_WRITTEN TASK:_ Copy out every one of the entries below word for word, keeping each line unchanged.

_MATERIAL:_

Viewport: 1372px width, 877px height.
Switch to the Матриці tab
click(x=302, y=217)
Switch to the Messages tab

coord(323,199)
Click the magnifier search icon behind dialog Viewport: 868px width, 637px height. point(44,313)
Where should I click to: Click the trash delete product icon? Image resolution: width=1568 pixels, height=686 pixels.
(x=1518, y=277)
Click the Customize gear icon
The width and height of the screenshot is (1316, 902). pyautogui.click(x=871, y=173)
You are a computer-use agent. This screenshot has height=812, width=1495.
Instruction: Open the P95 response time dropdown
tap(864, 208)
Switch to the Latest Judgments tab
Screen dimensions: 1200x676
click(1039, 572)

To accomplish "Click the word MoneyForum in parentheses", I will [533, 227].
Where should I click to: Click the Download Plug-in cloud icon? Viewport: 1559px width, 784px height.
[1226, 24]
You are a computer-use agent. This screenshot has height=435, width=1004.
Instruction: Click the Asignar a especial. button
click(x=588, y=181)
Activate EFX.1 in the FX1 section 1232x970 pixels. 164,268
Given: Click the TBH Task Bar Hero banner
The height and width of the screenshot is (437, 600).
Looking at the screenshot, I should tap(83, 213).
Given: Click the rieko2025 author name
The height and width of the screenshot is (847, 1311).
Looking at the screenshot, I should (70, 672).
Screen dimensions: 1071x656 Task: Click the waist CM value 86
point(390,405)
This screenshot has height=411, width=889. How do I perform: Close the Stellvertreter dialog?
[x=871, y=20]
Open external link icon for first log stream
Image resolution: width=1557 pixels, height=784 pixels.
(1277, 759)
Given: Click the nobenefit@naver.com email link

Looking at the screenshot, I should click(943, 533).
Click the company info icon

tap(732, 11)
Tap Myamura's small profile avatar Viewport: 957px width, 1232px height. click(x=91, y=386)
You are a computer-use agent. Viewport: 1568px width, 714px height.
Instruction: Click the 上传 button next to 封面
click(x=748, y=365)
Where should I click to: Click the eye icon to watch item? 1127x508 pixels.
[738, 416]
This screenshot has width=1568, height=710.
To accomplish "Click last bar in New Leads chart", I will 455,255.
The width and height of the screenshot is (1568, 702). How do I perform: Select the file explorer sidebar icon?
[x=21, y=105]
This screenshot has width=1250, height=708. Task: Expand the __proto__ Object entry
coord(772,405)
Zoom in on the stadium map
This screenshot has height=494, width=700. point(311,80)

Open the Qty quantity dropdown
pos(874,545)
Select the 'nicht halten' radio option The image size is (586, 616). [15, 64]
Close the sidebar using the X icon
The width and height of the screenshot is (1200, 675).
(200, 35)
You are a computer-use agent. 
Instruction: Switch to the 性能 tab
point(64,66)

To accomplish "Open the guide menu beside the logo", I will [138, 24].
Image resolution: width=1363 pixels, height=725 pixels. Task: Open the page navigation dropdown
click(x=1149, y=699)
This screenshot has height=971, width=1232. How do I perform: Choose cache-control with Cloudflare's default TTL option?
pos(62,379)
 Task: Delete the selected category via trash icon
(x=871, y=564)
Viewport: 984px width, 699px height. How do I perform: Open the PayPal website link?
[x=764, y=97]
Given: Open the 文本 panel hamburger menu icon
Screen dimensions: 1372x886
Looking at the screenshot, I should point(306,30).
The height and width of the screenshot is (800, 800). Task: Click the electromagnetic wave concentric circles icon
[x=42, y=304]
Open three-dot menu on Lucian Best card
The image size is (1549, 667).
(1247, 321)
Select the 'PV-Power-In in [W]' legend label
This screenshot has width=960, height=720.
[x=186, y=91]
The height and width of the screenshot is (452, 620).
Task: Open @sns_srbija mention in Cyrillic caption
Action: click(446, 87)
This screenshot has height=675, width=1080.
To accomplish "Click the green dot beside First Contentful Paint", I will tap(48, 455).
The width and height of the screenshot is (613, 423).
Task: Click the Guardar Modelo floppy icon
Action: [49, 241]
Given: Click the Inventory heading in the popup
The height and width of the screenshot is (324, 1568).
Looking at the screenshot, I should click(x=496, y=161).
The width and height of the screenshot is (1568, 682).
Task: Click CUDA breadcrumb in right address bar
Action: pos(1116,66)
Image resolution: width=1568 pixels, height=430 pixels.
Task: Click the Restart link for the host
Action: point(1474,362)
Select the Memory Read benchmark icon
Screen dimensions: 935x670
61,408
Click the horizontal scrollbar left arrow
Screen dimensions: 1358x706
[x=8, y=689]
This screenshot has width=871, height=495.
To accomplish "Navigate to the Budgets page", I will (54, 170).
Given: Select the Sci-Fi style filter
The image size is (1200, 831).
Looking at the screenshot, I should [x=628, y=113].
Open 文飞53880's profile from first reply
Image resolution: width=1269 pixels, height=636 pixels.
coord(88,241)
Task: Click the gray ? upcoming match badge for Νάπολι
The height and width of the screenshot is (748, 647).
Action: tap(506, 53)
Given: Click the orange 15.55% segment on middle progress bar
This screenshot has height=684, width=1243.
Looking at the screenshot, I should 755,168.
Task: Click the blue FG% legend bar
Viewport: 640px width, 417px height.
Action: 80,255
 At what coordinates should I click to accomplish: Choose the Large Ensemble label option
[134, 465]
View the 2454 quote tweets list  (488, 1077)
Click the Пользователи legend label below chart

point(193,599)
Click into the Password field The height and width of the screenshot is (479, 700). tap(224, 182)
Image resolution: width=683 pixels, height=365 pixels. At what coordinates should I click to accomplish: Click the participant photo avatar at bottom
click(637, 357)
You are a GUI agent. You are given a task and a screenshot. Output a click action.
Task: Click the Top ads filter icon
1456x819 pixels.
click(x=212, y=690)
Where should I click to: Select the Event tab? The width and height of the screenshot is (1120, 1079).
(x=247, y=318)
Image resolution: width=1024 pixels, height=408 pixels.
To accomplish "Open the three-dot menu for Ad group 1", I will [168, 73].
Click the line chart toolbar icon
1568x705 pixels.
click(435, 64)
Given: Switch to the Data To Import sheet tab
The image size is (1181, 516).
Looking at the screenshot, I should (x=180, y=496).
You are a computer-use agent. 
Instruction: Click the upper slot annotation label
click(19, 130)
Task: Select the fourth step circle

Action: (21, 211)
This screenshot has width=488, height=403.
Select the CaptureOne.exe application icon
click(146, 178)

_OUTPUT FOR THIS EXERCISE:_
Viewport: 1372px width, 877px height.
Switch to the Матриці tab
click(x=302, y=217)
Switch to the Messages tab

coord(323,199)
Click the magnifier search icon behind dialog Viewport: 868px width, 637px height. point(44,313)
Where should I click to: Click the trash delete product icon? Image resolution: width=1568 pixels, height=686 pixels.
(x=1518, y=277)
Click the Customize gear icon
The width and height of the screenshot is (1316, 902). pyautogui.click(x=871, y=173)
You are a computer-use agent. This screenshot has height=812, width=1495.
Instruction: Open the P95 response time dropdown
tap(864, 208)
Switch to the Latest Judgments tab
Screen dimensions: 1200x676
click(1039, 572)

To accomplish "Click the word MoneyForum in parentheses", I will [533, 227].
Where should I click to: Click the Download Plug-in cloud icon? Viewport: 1559px width, 784px height.
[1226, 24]
You are a computer-use agent. This screenshot has height=435, width=1004.
Instruction: Click the Asignar a especial. button
click(x=588, y=181)
Activate EFX.1 in the FX1 section 1232x970 pixels. 164,268
Given: Click the TBH Task Bar Hero banner
The height and width of the screenshot is (437, 600).
Looking at the screenshot, I should tap(83, 213).
Given: Click the rieko2025 author name
The height and width of the screenshot is (847, 1311).
Looking at the screenshot, I should (70, 672).
Screen dimensions: 1071x656 Task: Click the waist CM value 86
point(390,405)
This screenshot has height=411, width=889. How do I perform: Close the Stellvertreter dialog?
[x=871, y=20]
Open external link icon for first log stream
Image resolution: width=1557 pixels, height=784 pixels.
(1277, 759)
Given: Click the nobenefit@naver.com email link

Looking at the screenshot, I should click(943, 533).
Click the company info icon

tap(732, 11)
Tap Myamura's small profile avatar Viewport: 957px width, 1232px height. click(x=91, y=386)
You are a computer-use agent. Viewport: 1568px width, 714px height.
Instruction: Click the 上传 button next to 封面
click(x=748, y=365)
Where should I click to: Click the eye icon to watch item? 1127x508 pixels.
[738, 416]
This screenshot has width=1568, height=710.
To accomplish "Click last bar in New Leads chart", I will 455,255.
The width and height of the screenshot is (1568, 702). How do I perform: Select the file explorer sidebar icon?
[x=21, y=105]
This screenshot has width=1250, height=708. Task: Expand the __proto__ Object entry
coord(772,405)
Zoom in on the stadium map
This screenshot has height=494, width=700. point(311,80)

Open the Qty quantity dropdown
pos(874,545)
Select the 'nicht halten' radio option The image size is (586, 616). [15, 64]
Close the sidebar using the X icon
The width and height of the screenshot is (1200, 675).
(200, 35)
You are a computer-use agent. 
Instruction: Switch to the 性能 tab
point(64,66)

To accomplish "Open the guide menu beside the logo", I will [138, 24].
Image resolution: width=1363 pixels, height=725 pixels. Task: Open the page navigation dropdown
click(x=1149, y=699)
This screenshot has height=971, width=1232. How do I perform: Choose cache-control with Cloudflare's default TTL option?
pos(62,379)
 Task: Delete the selected category via trash icon
(x=871, y=564)
Viewport: 984px width, 699px height. How do I perform: Open the PayPal website link?
[x=764, y=97]
Given: Open the 文本 panel hamburger menu icon
Screen dimensions: 1372x886
Looking at the screenshot, I should point(306,30).
The height and width of the screenshot is (800, 800). Task: Click the electromagnetic wave concentric circles icon
[x=42, y=304]
Open three-dot menu on Lucian Best card
The image size is (1549, 667).
(1247, 321)
Select the 'PV-Power-In in [W]' legend label
This screenshot has width=960, height=720.
[x=186, y=91]
The height and width of the screenshot is (452, 620).
Task: Open @sns_srbija mention in Cyrillic caption
Action: click(446, 87)
This screenshot has height=675, width=1080.
To accomplish "Click the green dot beside First Contentful Paint", I will tap(48, 455).
The width and height of the screenshot is (613, 423).
Task: Click the Guardar Modelo floppy icon
Action: [49, 241]
Given: Click the Inventory heading in the popup
The height and width of the screenshot is (324, 1568).
Looking at the screenshot, I should click(x=496, y=161).
The width and height of the screenshot is (1568, 682).
Task: Click CUDA breadcrumb in right address bar
Action: pos(1116,66)
Image resolution: width=1568 pixels, height=430 pixels.
Task: Click the Restart link for the host
Action: point(1474,362)
Select the Memory Read benchmark icon
Screen dimensions: 935x670
61,408
Click the horizontal scrollbar left arrow
Screen dimensions: 1358x706
[x=8, y=689]
This screenshot has width=871, height=495.
To accomplish "Navigate to the Budgets page", I will (54, 170).
Given: Select the Sci-Fi style filter
The image size is (1200, 831).
Looking at the screenshot, I should [x=628, y=113].
Open 文飞53880's profile from first reply
Image resolution: width=1269 pixels, height=636 pixels.
coord(88,241)
Task: Click the gray ? upcoming match badge for Νάπολι
The height and width of the screenshot is (748, 647).
Action: tap(506, 53)
Given: Click the orange 15.55% segment on middle progress bar
This screenshot has height=684, width=1243.
Looking at the screenshot, I should 755,168.
Task: Click the blue FG% legend bar
Viewport: 640px width, 417px height.
Action: 80,255
 At what coordinates should I click to accomplish: Choose the Large Ensemble label option
[134, 465]
View the 2454 quote tweets list  (488, 1077)
Click the Пользователи legend label below chart

point(193,599)
Click into the Password field The height and width of the screenshot is (479, 700). tap(224, 182)
Image resolution: width=683 pixels, height=365 pixels. At what coordinates should I click to accomplish: Click the participant photo avatar at bottom
click(637, 357)
You are a GUI agent. You are given a task and a screenshot. Output a click action.
Task: Click the Top ads filter icon
1456x819 pixels.
click(x=212, y=690)
Where should I click to: Select the Event tab? The width and height of the screenshot is (1120, 1079).
(x=247, y=318)
Image resolution: width=1024 pixels, height=408 pixels.
To accomplish "Open the three-dot menu for Ad group 1", I will [168, 73].
Click the line chart toolbar icon
1568x705 pixels.
click(435, 64)
Given: Switch to the Data To Import sheet tab
The image size is (1181, 516).
Looking at the screenshot, I should (x=180, y=496).
You are a computer-use agent. 
Instruction: Click the upper slot annotation label
click(19, 130)
Task: Select the fourth step circle

Action: (21, 211)
This screenshot has width=488, height=403.
Select the CaptureOne.exe application icon
click(146, 178)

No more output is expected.